SZCZECHOCINY, Poland – Two trains running on the same track collided head-on in southern Poland late Saturday, leaving 16 people dead and 58 injured -- the country's worst train disaster in more than 20 years.
The powerful collision occurred near the
town of Szczekociny, just north of Krakow, after one of the trains ended
up on the wrong track. Maintenance work was being done on the tracks in
the area, but officials say it's too early to determine the cause of
the disaster.
President Bronislaw Komorowski
visited the site Sunday and said when rescue efforts are over he would
make an announcement about a period of national mourning due to the
scope of the suffering involved.
Several of the passengers were foreigners, including people from Ukraine, Spain and France, but none of them were among the dead or mostly seriously injured, Prime Minister Donald Tusk said.
"This is our most tragic train disaster in many, many years," he said.
An unnamed passenger interviewed on the all-news station TVN24 said he felt the force of the collision.
"I hit the person in front of me. The lights
went out. Everything flew," he said. "We flew over the compartment like
bags. We could hear screams. We prayed."
The accident happened Saturday around 9 p.m. and rescue workers labored through the night to recover bodies and the injured.
They brought in heavy equipment to free a
body from the mangled wreckage of the train, and ended up finding two, a
spokesman for firefighters, Radoslaw Lendor, told TVN24.
A doctor in one of the hospitals, Szymon
Nowak, said many of the injured were in a serious condition, with some
in artificially induced comas.
"It's a very, very sad day and night in the history of Polish railways and for all of us," Tusk said.
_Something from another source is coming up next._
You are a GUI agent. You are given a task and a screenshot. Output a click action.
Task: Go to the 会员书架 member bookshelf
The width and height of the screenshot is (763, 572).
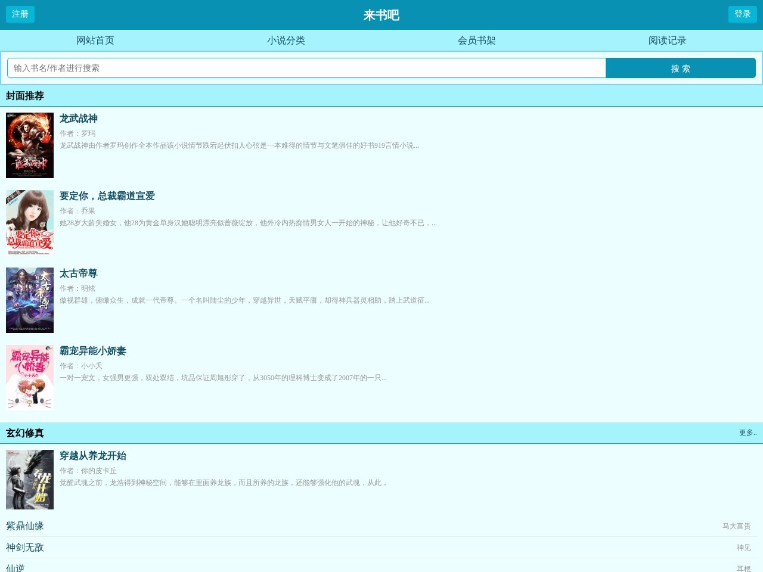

The accident comes three months before
millions of football fans will start crisscrossing the country -- many
by train -- to watch matches at the Euro 2012 football championships,
which is being co-hosted by Ukraine.
Poland, which is still recovering
economically from decades of communist rule, doesn't yet have the
high-speed trains of Western Europe -- many of the local trains are old
and slow. However, the country does offer fairly speedy service between
some key cities, and trains are generally seen as safe and used by many
in the country of 38 million.
Prosecutors have opened an investigation
into how the train was on the wrong track, but officials said it was too
soon to draw any conclusions.
One train was traveling from the eastern
city of Przemysl to Warsaw in the north, while the other -- on the wrong
track -- was heading south from Warsaw to Krakow.
President Komorowski visited the crash site Sunday, as well as hospitals where the injured were being treated.
"The scale of this phenomenon is so large that there should be nationwide mourning," he said.
In Germany,
Foreign Minister Guido Westerwelle expressed his nation's condolences
to the victims' families and wished the injured a swift recovery.
"It is with horror that I learned about the
grave train accident in Poland that killed numerous people and injured
many others," Westerwelle said. "Our deepest compassion and our
condolences go to our Polish friends."
The tragedy was Poland's worst involving
trains since 1990, when 16 people were killed in a collision involving
two trains in the Warsaw suburb of Ursus. Since then, the most serious
Polish rail accident was in 1997, when 12 people were killed in Reptowo.
The country's most deadly train disaster
post-World War II dates back to 1980, when 65 people were killed when a
freight train collided with a passenger train near Otloczyn.